§ **DOCUMENT SECTION**
- Genre: Quiz show
- Created by: Bradley Anderson Mack Anderson
- Written by: Doug Armstrong Jonathan Bourne David Floyd
- Directed by: Paul Casey
- Presented by: Greg Proops
- Narrated by: Joe Liss
- Music by: Eban Schletter
- Country of origin: United States
- Original language: English

Production
- Executive producers: Bradley Anderson Mack Anderson
- Production location: Hollywood, California
- Running time: 30 minutes
- Production company: First Television

Original release
- Network: Comedy Central
- Release: May 31 – September 3, 1999

Related
- Clash!

= Vs. (game show) =

American TV game show

Vs. is a game show that ran in 1999 on Comedy Central. It was hosted by Greg Proops, with Joe Liss as announcer.

The game featured two three-member teams that were complete opposites (firemen/pyromaniacs). Proops would ask both teams questions about general topics as well as topics relating to the subject that divided the teams.

==Sample matchups==
Nudists vs. Porn Stars

Vegans vs. Deli Workers

College Professors vs. Middle School Students

Astronomers vs. Astrologers

Notre Dame vs. USC

Mall Santas vs. Elvis Impersonators

Bowlers vs. Marathon Runners

Morticians vs. Clowns

Beauty Queens vs. Goth Queens

Firefighters vs. Gay Men's Chorus Members

Soccer Moms vs. Dominatrices

PETA Members vs. Hunters

Lifeguards vs. Computer Geeks

Cowboys vs. Indians (People from India)

§ **GIVEN MATERIAL**
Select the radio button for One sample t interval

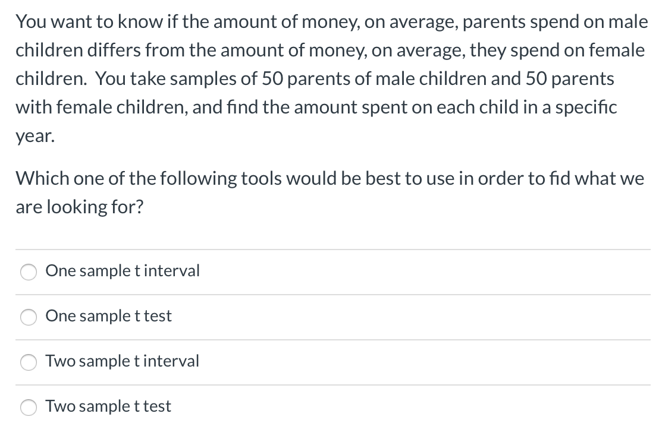tap(29, 271)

§ **OBJECTIVE**
Please copy out the part of the Vs. game show text that opens with the words containing "The game featured" and closes with "divided the teams.". You won't need the listing.

§ **FULL RESPONSE**
The game featured two three-member teams that were complete opposites (firemen/pyromaniacs). Proops would ask both teams questions about general topics as well as topics relating to the subject that divided the teams.